Die Schedelsche Weltchronik – ein Werk der Superlative
Bücher haben ihre eigene Geschichte, das machte der Archivar des Rüstringer Heimatbundes, Wolfgang Engelhardt, deutlich, als er einmal beim heimatkundlichen Klönabend über einen interessanten Neuzugang in „seinem“ Archiv berichtete. Die „Schedelsche Chronik“, ein berühmtes Geschichtsbuch des ausgehenden 15. Jahrhunderts, begeistert auch heute noch die Bücherfreunde in aller Welt.
Nach der Gutenberg-Bibel kennzeichnet die Weltchronik des Hartmann Schedel eines der größten Buchunternehmungen der beginnenden Neuzeit. Sie war beim Erscheinen 1493 geradezu sensationell und man sprach davon nur in Superlativen: Mit seinen 1809 Holzschnitten war es lange Zeit das bilderreichste Werk des Buchdruckes im gesamten Abendland. Die Verbindung von Text und Bild setzte neue Maßstäbe in der Drucktechnik und von vielen Orten finden sich hier die ältesten Ansichten. So stehen für viele Liebhaber dieses Werkes auch nicht mehr die Texte im Vordergrund, sondern die meisterhaften Holzschnitte, an denen vermutlich auch Albrecht Dürer beteiligt war.

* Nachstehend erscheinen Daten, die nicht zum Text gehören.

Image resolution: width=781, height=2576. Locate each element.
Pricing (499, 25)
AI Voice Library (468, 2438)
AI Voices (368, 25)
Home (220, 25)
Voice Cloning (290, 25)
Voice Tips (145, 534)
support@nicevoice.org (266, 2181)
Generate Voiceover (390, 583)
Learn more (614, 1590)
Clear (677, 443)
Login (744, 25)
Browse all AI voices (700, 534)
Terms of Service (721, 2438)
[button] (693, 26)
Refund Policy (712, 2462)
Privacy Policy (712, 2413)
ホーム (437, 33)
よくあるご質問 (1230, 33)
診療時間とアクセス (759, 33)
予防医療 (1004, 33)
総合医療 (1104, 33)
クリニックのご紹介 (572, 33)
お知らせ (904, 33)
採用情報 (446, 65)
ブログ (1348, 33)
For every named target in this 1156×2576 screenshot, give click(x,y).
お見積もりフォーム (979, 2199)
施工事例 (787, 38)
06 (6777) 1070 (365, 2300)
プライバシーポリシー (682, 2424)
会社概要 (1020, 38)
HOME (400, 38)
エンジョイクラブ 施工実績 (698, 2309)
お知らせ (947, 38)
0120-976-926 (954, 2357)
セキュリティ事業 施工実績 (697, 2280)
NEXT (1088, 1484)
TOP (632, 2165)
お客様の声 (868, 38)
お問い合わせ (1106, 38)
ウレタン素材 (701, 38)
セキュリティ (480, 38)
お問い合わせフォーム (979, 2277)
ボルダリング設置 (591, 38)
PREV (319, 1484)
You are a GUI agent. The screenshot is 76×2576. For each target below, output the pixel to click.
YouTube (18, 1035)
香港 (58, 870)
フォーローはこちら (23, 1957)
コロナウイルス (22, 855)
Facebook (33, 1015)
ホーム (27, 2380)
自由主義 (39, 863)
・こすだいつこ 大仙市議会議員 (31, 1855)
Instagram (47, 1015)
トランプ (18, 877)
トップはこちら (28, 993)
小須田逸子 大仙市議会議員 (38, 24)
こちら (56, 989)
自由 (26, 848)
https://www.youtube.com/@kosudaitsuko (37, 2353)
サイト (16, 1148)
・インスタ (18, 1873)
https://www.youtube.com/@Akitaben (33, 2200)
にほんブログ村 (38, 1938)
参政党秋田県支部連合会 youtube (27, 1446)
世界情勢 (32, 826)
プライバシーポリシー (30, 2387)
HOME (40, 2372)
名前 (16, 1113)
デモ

Es ist ein ausgesprochener Glücksfall, dass alle wichtigen Unterlagen über das Projekt wie Druckvorlagen, Bildskizzen, die Entwürfe der Holzschnitte und auch die abgeschlossenen Verträge erhalten geblieben sind. So kann heute noch bis in die Einzelheiten die Entstehungsgeschichte dieses Werkes nachvollzogen werden.
Die Idee zu solch einem gewaltigen Unternehmen stammte von dem Nürnberger Arzt Hartmann Schedel, der selber Besitzer einer umfangreichen Bibliothek war. Da er genügend Einfluss besaß, gelang es ihm, Drucker, Zeichner, Maler und Gelehrte zu finden, die allesamt zu den hervorragendsten Fachleuten ihrer Zeit gehörten. Alle Beteiligten verpflichten sich zu größter Geheimhaltung und die verpflichteten Künstler wurden für Raubdrucke sogar persönlich haftbar gemacht. Übrigens galt Nürnberg damals als das europäische Zentrum der noch neuen Buchdruckerkunst.
So entstand ein Geschichtsbuch, das die Entwicklung der Welt von der Schöpfung an aufzeigt. Natürlich orientierte es sich an der Vorstellung des mittelalterlichen Weltbildes: Noch ist die Erde eine Scheibe mit den drei Erdteilen Europa, Asien und Afrika. Das neue Land im Westen, Amerika, war zwar soeben entdeckt worden, aber die Nachricht davon hatte sich bis Nürnberg noch nicht herumgesprochen.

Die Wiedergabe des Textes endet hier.